# Supplied records:
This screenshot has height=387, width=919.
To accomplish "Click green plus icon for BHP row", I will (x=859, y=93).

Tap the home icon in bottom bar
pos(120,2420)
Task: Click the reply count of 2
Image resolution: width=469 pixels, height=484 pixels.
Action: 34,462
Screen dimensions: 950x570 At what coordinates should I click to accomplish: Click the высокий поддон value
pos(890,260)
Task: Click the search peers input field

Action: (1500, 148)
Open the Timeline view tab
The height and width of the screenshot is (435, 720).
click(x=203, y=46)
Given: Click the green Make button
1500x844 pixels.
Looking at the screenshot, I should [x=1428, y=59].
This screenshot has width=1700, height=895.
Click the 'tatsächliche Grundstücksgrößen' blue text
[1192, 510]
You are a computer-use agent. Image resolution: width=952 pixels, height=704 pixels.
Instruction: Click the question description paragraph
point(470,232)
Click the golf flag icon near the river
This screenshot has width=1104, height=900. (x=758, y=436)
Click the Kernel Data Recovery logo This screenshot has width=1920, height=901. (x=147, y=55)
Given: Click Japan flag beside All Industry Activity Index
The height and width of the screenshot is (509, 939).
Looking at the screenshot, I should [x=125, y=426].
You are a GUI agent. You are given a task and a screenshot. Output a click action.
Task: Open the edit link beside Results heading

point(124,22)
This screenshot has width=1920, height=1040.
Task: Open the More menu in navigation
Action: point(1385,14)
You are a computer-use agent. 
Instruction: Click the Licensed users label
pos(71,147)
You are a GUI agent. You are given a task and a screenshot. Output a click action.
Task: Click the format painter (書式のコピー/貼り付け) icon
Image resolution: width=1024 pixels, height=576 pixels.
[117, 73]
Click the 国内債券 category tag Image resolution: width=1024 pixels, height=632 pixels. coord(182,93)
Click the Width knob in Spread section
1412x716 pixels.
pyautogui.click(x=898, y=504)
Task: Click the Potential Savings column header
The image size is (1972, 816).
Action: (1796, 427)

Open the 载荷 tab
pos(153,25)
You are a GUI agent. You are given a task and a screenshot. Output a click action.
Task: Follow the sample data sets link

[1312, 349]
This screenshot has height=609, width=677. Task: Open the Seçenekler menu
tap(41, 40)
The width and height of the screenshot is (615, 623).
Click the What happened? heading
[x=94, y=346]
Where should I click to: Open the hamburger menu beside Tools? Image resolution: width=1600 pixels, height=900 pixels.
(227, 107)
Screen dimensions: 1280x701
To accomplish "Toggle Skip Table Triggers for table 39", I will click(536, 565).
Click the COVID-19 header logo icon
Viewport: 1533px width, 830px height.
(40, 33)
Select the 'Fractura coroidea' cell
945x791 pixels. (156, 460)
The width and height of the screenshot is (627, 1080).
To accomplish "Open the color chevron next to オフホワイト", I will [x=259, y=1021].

# Exercise brief:
Recreate the full listing above precisely.

# Your solution:
This screenshot has height=387, width=919.
To accomplish "Click green plus icon for BHP row", I will (x=859, y=93).

Tap the home icon in bottom bar
pos(120,2420)
Task: Click the reply count of 2
Image resolution: width=469 pixels, height=484 pixels.
Action: 34,462
Screen dimensions: 950x570 At what coordinates should I click to accomplish: Click the высокий поддон value
pos(890,260)
Task: Click the search peers input field

Action: (1500, 148)
Open the Timeline view tab
The height and width of the screenshot is (435, 720).
click(x=203, y=46)
Given: Click the green Make button
1500x844 pixels.
Looking at the screenshot, I should [x=1428, y=59].
This screenshot has width=1700, height=895.
Click the 'tatsächliche Grundstücksgrößen' blue text
[1192, 510]
You are a computer-use agent. Image resolution: width=952 pixels, height=704 pixels.
Instruction: Click the question description paragraph
point(470,232)
Click the golf flag icon near the river
This screenshot has width=1104, height=900. (x=758, y=436)
Click the Kernel Data Recovery logo This screenshot has width=1920, height=901. (x=147, y=55)
Given: Click Japan flag beside All Industry Activity Index
The height and width of the screenshot is (509, 939).
Looking at the screenshot, I should [x=125, y=426].
You are a GUI agent. You are given a task and a screenshot. Output a click action.
Task: Open the edit link beside Results heading

point(124,22)
This screenshot has width=1920, height=1040.
Task: Open the More menu in navigation
Action: point(1385,14)
You are a computer-use agent. 
Instruction: Click the Licensed users label
pos(71,147)
You are a GUI agent. You are given a task and a screenshot. Output a click action.
Task: Click the format painter (書式のコピー/貼り付け) icon
Image resolution: width=1024 pixels, height=576 pixels.
[117, 73]
Click the 国内債券 category tag Image resolution: width=1024 pixels, height=632 pixels. coord(182,93)
Click the Width knob in Spread section
1412x716 pixels.
pyautogui.click(x=898, y=504)
Task: Click the Potential Savings column header
The image size is (1972, 816).
Action: (1796, 427)

Open the 载荷 tab
pos(153,25)
You are a GUI agent. You are given a task and a screenshot. Output a click action.
Task: Follow the sample data sets link

[1312, 349]
This screenshot has height=609, width=677. Task: Open the Seçenekler menu
tap(41, 40)
The width and height of the screenshot is (615, 623).
Click the What happened? heading
[x=94, y=346]
Where should I click to: Open the hamburger menu beside Tools? Image resolution: width=1600 pixels, height=900 pixels.
(227, 107)
Screen dimensions: 1280x701
To accomplish "Toggle Skip Table Triggers for table 39", I will click(536, 565).
Click the COVID-19 header logo icon
Viewport: 1533px width, 830px height.
(40, 33)
Select the 'Fractura coroidea' cell
945x791 pixels. (156, 460)
The width and height of the screenshot is (627, 1080).
To accomplish "Open the color chevron next to オフホワイト", I will [x=259, y=1021].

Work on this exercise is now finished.